-- DATA IN THIS EXERCISE follows --

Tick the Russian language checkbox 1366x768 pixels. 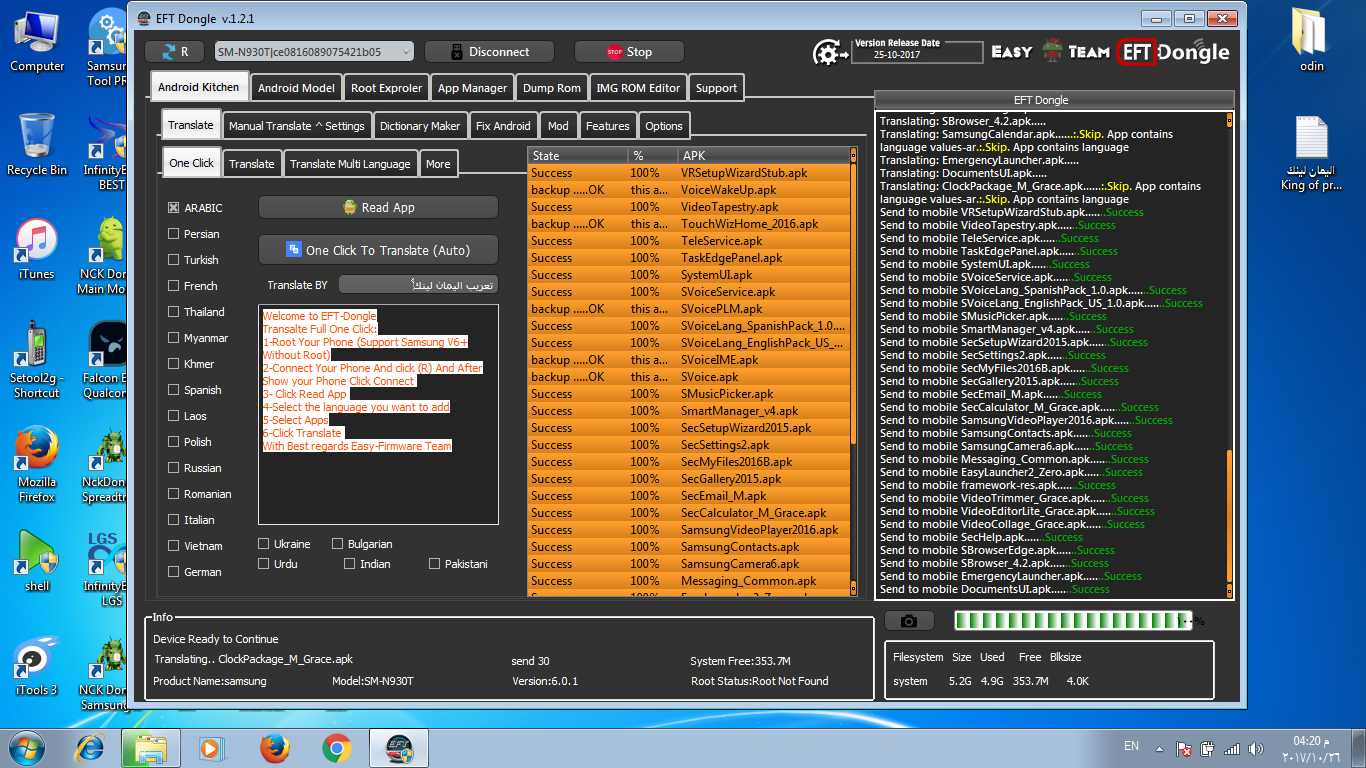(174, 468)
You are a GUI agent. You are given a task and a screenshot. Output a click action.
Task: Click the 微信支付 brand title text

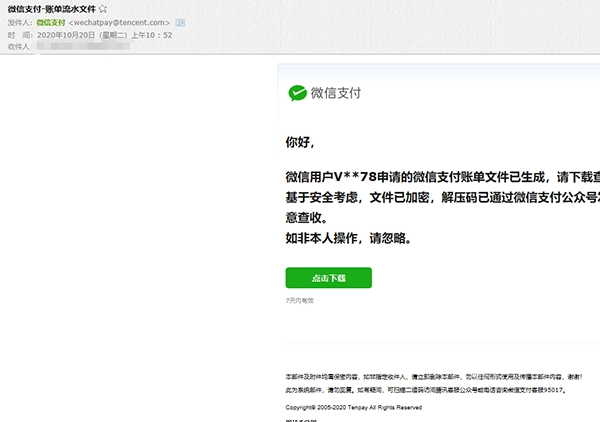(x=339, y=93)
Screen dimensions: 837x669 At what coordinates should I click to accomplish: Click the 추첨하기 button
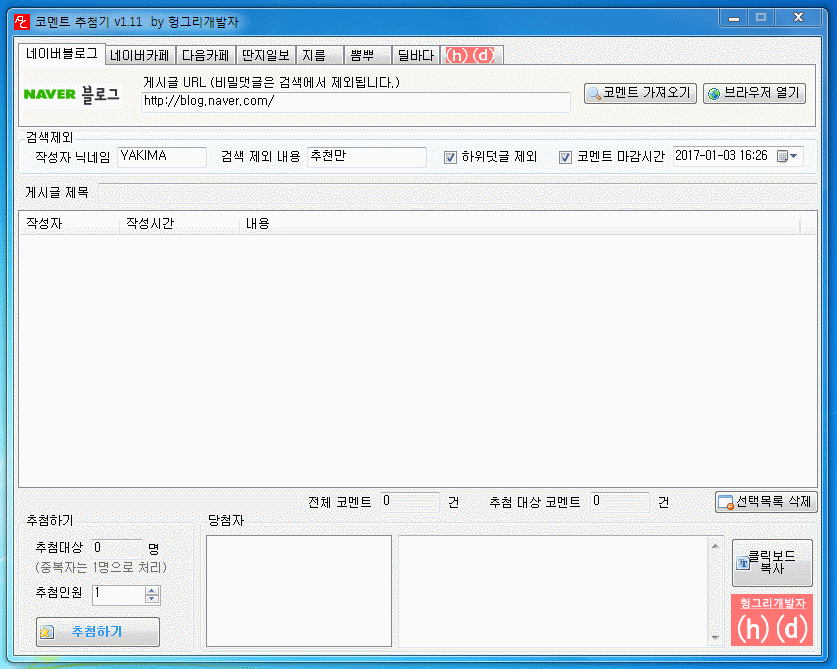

-- DATA IN THIS EXERCISE concluded --

Word for word, output the lines from the line bearing "Task: Click the 微信支付 brand title text" through the end of the records above, and only those, without the pictures.

Task: Click the 微信支付 brand title text

(x=339, y=93)
Screen dimensions: 837x669 At what coordinates should I click to accomplish: Click the 추첨하기 button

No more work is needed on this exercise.